Top of EXERCISE MATERIAL
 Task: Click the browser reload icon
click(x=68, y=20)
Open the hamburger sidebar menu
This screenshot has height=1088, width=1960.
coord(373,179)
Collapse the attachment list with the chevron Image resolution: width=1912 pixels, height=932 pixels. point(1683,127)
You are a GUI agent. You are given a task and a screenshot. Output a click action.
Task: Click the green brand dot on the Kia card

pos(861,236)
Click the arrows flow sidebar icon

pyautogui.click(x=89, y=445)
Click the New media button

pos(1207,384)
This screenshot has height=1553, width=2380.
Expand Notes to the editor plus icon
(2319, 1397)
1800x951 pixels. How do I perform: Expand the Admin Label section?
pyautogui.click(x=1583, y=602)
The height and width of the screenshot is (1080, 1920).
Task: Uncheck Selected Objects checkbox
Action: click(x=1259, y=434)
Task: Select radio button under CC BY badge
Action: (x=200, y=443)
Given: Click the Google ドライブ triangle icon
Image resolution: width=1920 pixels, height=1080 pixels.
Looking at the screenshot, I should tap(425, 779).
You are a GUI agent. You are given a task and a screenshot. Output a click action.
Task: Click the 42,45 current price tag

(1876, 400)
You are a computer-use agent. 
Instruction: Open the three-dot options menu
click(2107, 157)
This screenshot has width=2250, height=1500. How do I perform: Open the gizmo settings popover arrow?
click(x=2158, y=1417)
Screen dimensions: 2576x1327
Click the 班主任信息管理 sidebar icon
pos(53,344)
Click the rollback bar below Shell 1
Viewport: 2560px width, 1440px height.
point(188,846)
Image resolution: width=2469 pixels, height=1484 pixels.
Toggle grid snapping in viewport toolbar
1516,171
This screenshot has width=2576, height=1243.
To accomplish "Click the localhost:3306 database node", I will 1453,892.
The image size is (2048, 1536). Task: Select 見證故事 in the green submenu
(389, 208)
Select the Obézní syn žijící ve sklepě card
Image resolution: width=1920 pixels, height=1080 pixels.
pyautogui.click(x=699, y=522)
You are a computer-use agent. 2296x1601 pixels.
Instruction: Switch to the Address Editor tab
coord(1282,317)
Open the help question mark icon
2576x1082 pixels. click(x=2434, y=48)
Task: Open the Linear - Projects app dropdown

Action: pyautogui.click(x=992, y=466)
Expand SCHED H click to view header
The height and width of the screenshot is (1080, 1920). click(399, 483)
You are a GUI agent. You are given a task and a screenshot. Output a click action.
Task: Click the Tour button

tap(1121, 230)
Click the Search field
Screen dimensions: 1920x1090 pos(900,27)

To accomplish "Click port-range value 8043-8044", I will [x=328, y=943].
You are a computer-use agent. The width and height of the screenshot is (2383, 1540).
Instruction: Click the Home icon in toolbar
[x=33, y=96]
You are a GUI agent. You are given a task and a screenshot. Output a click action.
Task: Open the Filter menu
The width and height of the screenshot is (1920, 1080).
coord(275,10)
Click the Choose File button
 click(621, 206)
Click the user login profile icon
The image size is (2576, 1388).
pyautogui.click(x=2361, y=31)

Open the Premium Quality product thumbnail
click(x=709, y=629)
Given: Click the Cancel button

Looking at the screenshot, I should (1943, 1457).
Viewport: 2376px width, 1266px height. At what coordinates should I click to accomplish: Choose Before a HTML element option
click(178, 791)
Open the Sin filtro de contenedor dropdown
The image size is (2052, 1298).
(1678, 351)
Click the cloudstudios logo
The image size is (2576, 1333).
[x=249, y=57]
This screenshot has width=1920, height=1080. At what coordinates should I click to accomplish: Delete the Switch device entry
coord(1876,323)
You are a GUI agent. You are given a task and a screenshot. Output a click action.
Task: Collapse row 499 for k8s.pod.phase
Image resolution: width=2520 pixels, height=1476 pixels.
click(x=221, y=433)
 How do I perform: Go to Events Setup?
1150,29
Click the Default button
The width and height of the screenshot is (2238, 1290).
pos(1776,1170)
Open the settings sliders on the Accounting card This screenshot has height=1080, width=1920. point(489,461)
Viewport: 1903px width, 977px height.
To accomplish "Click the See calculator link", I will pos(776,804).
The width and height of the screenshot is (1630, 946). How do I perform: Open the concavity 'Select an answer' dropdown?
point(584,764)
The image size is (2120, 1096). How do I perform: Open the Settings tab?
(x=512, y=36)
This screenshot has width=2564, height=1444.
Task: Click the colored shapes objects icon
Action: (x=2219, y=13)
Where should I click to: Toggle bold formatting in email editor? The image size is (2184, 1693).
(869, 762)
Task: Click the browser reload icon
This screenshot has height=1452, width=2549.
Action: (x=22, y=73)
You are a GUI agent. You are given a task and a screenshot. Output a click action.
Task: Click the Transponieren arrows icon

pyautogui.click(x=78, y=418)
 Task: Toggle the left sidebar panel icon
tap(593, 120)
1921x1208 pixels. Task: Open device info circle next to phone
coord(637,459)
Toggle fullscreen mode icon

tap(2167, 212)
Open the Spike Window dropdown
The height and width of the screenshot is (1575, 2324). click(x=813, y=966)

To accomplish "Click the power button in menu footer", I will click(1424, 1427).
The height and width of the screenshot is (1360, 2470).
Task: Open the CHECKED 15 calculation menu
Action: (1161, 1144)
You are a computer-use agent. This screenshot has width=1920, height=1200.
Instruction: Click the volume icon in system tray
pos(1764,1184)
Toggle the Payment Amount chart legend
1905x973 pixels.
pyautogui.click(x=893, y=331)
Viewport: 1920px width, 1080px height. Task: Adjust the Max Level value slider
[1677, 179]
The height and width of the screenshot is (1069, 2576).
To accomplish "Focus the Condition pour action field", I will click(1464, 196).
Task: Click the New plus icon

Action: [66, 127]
Bottom of EXERCISE MATERIAL
THE PROBLEM: Word for word, copy out all of the data shown above.

EXERCISE ANSWER:
 Task: Click the browser reload icon
click(x=68, y=20)
Open the hamburger sidebar menu
This screenshot has height=1088, width=1960.
coord(373,179)
Collapse the attachment list with the chevron Image resolution: width=1912 pixels, height=932 pixels. point(1683,127)
You are a GUI agent. You are given a task and a screenshot. Output a click action.
Task: Click the green brand dot on the Kia card

pos(861,236)
Click the arrows flow sidebar icon

pyautogui.click(x=89, y=445)
Click the New media button

pos(1207,384)
This screenshot has height=1553, width=2380.
Expand Notes to the editor plus icon
(2319, 1397)
1800x951 pixels. How do I perform: Expand the Admin Label section?
pyautogui.click(x=1583, y=602)
The height and width of the screenshot is (1080, 1920).
Task: Uncheck Selected Objects checkbox
Action: click(x=1259, y=434)
Task: Select radio button under CC BY badge
Action: (x=200, y=443)
Given: Click the Google ドライブ triangle icon
Image resolution: width=1920 pixels, height=1080 pixels.
Looking at the screenshot, I should tap(425, 779).
You are a GUI agent. You are given a task and a screenshot. Output a click action.
Task: Click the 42,45 current price tag

(1876, 400)
You are a computer-use agent. 
Instruction: Open the three-dot options menu
click(2107, 157)
This screenshot has width=2250, height=1500. How do I perform: Open the gizmo settings popover arrow?
click(x=2158, y=1417)
Screen dimensions: 2576x1327
Click the 班主任信息管理 sidebar icon
pos(53,344)
Click the rollback bar below Shell 1
Viewport: 2560px width, 1440px height.
point(188,846)
Image resolution: width=2469 pixels, height=1484 pixels.
Toggle grid snapping in viewport toolbar
1516,171
This screenshot has width=2576, height=1243.
To accomplish "Click the localhost:3306 database node", I will 1453,892.
The image size is (2048, 1536). Task: Select 見證故事 in the green submenu
(389, 208)
Select the Obézní syn žijící ve sklepě card
Image resolution: width=1920 pixels, height=1080 pixels.
pyautogui.click(x=699, y=522)
You are a computer-use agent. 2296x1601 pixels.
Instruction: Switch to the Address Editor tab
coord(1282,317)
Open the help question mark icon
2576x1082 pixels. click(x=2434, y=48)
Task: Open the Linear - Projects app dropdown

Action: pyautogui.click(x=992, y=466)
Expand SCHED H click to view header
The height and width of the screenshot is (1080, 1920). click(399, 483)
You are a GUI agent. You are given a task and a screenshot. Output a click action.
Task: Click the Tour button

tap(1121, 230)
Click the Search field
Screen dimensions: 1920x1090 pos(900,27)

To accomplish "Click port-range value 8043-8044", I will [x=328, y=943].
You are a computer-use agent. The width and height of the screenshot is (2383, 1540).
Instruction: Click the Home icon in toolbar
[x=33, y=96]
You are a GUI agent. You are given a task and a screenshot. Output a click action.
Task: Open the Filter menu
The width and height of the screenshot is (1920, 1080).
coord(275,10)
Click the Choose File button
 click(621, 206)
Click the user login profile icon
The image size is (2576, 1388).
pyautogui.click(x=2361, y=31)

Open the Premium Quality product thumbnail
click(x=709, y=629)
Given: Click the Cancel button

Looking at the screenshot, I should (1943, 1457).
Viewport: 2376px width, 1266px height. At what coordinates should I click to accomplish: Choose Before a HTML element option
click(178, 791)
Open the Sin filtro de contenedor dropdown
The image size is (2052, 1298).
(1678, 351)
Click the cloudstudios logo
The image size is (2576, 1333).
[x=249, y=57]
This screenshot has width=1920, height=1080. At what coordinates should I click to accomplish: Delete the Switch device entry
coord(1876,323)
You are a GUI agent. You are given a task and a screenshot. Output a click action.
Task: Collapse row 499 for k8s.pod.phase
Image resolution: width=2520 pixels, height=1476 pixels.
click(x=221, y=433)
 How do I perform: Go to Events Setup?
1150,29
Click the Default button
The width and height of the screenshot is (2238, 1290).
pos(1776,1170)
Open the settings sliders on the Accounting card This screenshot has height=1080, width=1920. point(489,461)
Viewport: 1903px width, 977px height.
To accomplish "Click the See calculator link", I will pos(776,804).
The width and height of the screenshot is (1630, 946). How do I perform: Open the concavity 'Select an answer' dropdown?
point(584,764)
The image size is (2120, 1096). How do I perform: Open the Settings tab?
(x=512, y=36)
This screenshot has width=2564, height=1444.
Task: Click the colored shapes objects icon
Action: (x=2219, y=13)
Where should I click to: Toggle bold formatting in email editor? The image size is (2184, 1693).
(869, 762)
Task: Click the browser reload icon
This screenshot has height=1452, width=2549.
Action: (x=22, y=73)
You are a GUI agent. You are given a task and a screenshot. Output a click action.
Task: Click the Transponieren arrows icon

pyautogui.click(x=78, y=418)
 Task: Toggle the left sidebar panel icon
tap(593, 120)
1921x1208 pixels. Task: Open device info circle next to phone
coord(637,459)
Toggle fullscreen mode icon

tap(2167, 212)
Open the Spike Window dropdown
The height and width of the screenshot is (1575, 2324). click(x=813, y=966)

To accomplish "Click the power button in menu footer", I will click(1424, 1427).
The height and width of the screenshot is (1360, 2470).
Task: Open the CHECKED 15 calculation menu
Action: (1161, 1144)
You are a computer-use agent. This screenshot has width=1920, height=1200.
Instruction: Click the volume icon in system tray
pos(1764,1184)
Toggle the Payment Amount chart legend
1905x973 pixels.
pyautogui.click(x=893, y=331)
Viewport: 1920px width, 1080px height. Task: Adjust the Max Level value slider
[1677, 179]
The height and width of the screenshot is (1069, 2576).
To accomplish "Focus the Condition pour action field", I will click(1464, 196).
Task: Click the New plus icon

Action: [66, 127]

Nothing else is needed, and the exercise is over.